一億円産業への再成長を目指して3 -高原山椒優良苗育成の実用化-

(岐阜県森林研究所) 茂木 靖和

森林のたより 2022年8月号掲載



本誌791号(2019年8月)では、樹勢が低下して挿し木材料の採取が困難になった株からも、少量の材料からクローン苗をつくり出すことができる組織培養による苗育成を紹介しました。しかし、この方法では専用施設が必要なことから、現地(高山市奥飛騨温泉郷)での苗生産が困難です。
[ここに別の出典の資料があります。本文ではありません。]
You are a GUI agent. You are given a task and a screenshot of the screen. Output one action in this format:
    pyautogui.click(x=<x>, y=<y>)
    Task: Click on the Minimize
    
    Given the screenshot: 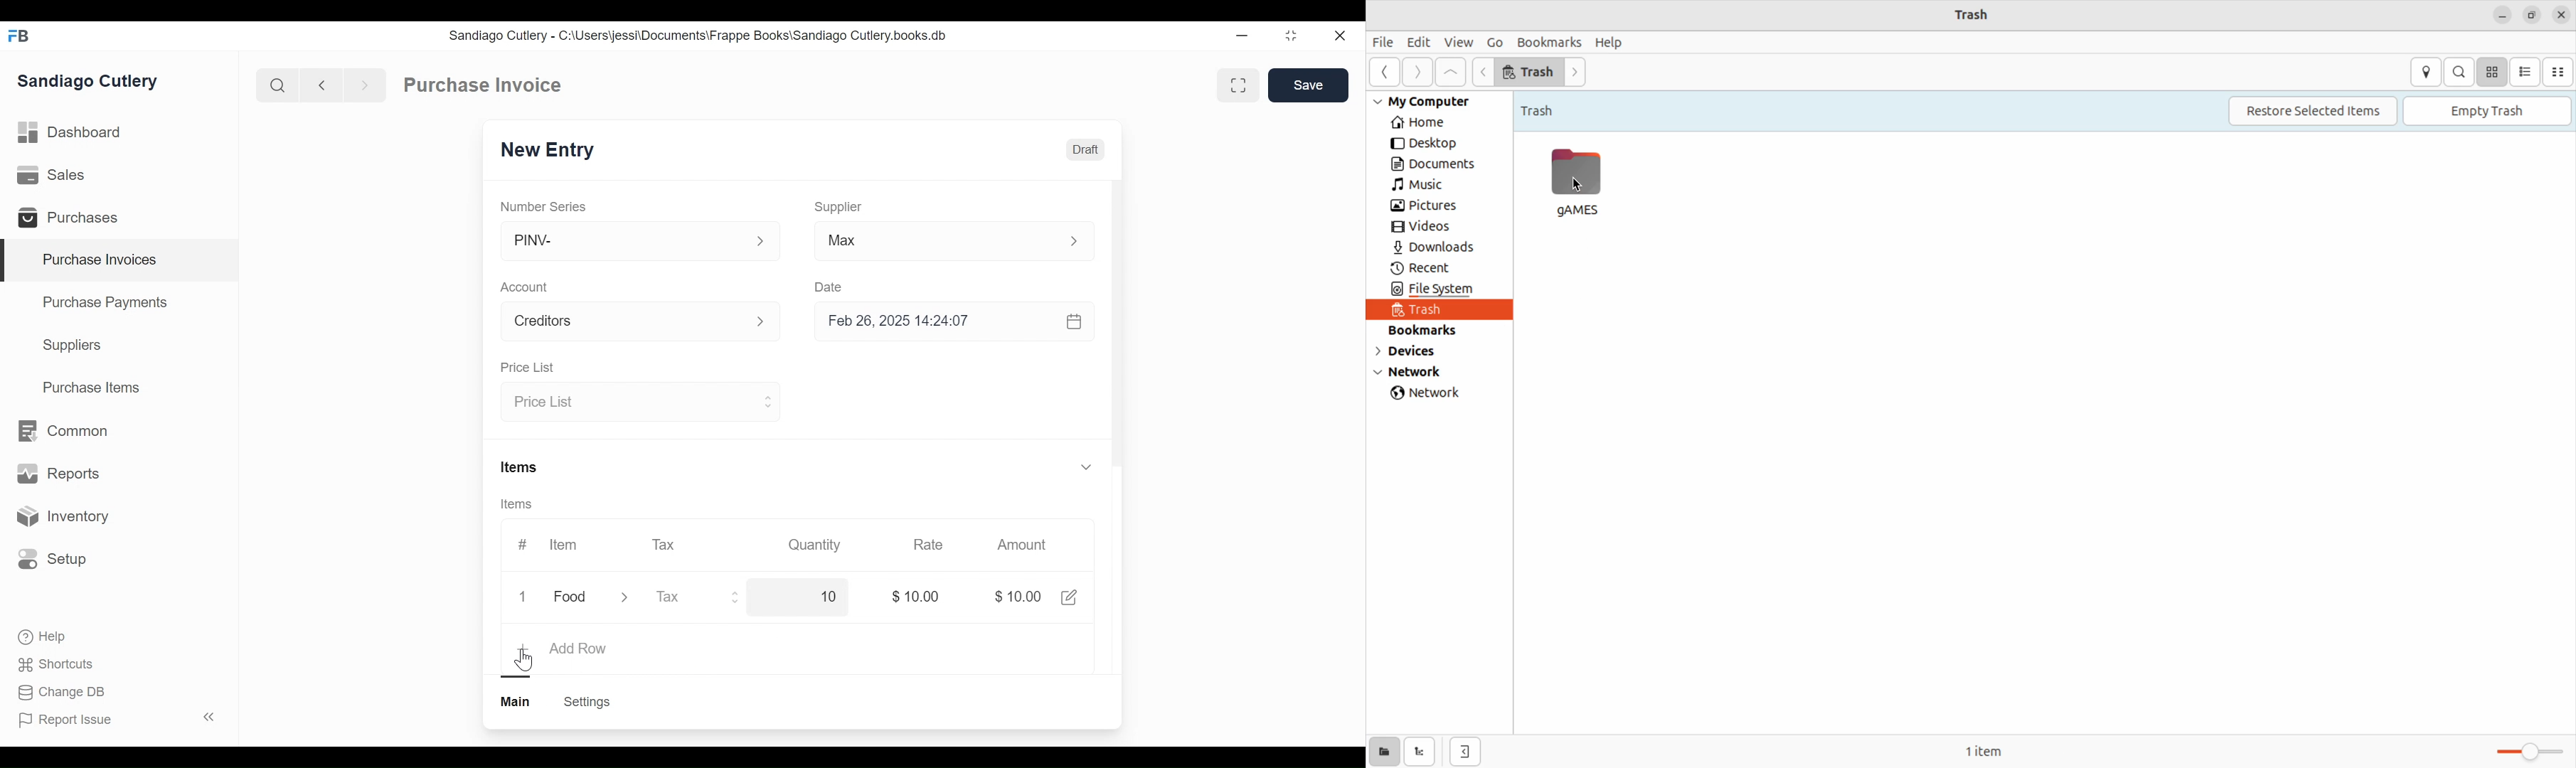 What is the action you would take?
    pyautogui.click(x=1239, y=36)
そこで、組織培養で育成した苗を現地圃場へ植栽し、挿し木材料採取用母樹にすることで、高原山椒の優良苗を現地生産できないかと考えました。

1.挿し木材料採取用母樹

現地圃場へ植栽した苗は、かつてこの地で接ぎ木苗に利用されていた株の枝から組織培養により増殖したものです。2018年6月に植栽し、植栽後3年が経過した2021年7月に初めて、挿し木材料に適する30cm以上伸長した当年生の充実枝を10本程度採取できるようになりました(図1)。

  
図1 母樹から採取した挿し木材料(2021年7月14日)
図1 母樹から採取した挿し木材料(2021年7月14日)

2.挿し木の検証と実用化

1.で採取した材料を用いて、2種類の挿し床(鹿沼土(図2(a))、固化培土(図2(b))に挿し木を行いました。その結果、固化培土の挿し床では穂木発根率が挿し木の実用レベルといわれる穂木発根率70%に達すること(図3(b))を確認しました。
  また、固化培土の挿し床では、通常の鹿沼土より、挿し付け作業(穂木の根元押さえが不要)と発根の確認が容易(穂木を培土から抜き取らなくても確認可能、図3(a))で、育苗へ移行時の穂木のストレスが少ない(培土つきで移植できるので根が乾燥しにくい、図3(a))といった利点を享受できます。本技術の実用化に当たって、固化培土を挿し床に用いることが、適していると考えられました。

      
図2 挿し床に鹿沼土または固化培土を用いた挿し木(2021年7月16日)
図2 挿し床に鹿沼土または固化培土を用いた挿し木(2021年7月16日)
   

3.今後の予定

2022年度には、30cm以上伸長した当年生の充実枝が50本以上に達する、挿し木材料採取用母樹として本格的に利用可能な株が複数みられるようになりました。
  今後は、挿し床を固化培土に固定し、材料の採取時期を変えた挿し木とその後の育苗の結果から、本技術の再現性の確認とさらに得苗率の高い挿し木技術を開発することで、かつて販売額一億円といわれたこの地域の山椒栽培の再成長に貢献したいと考えています。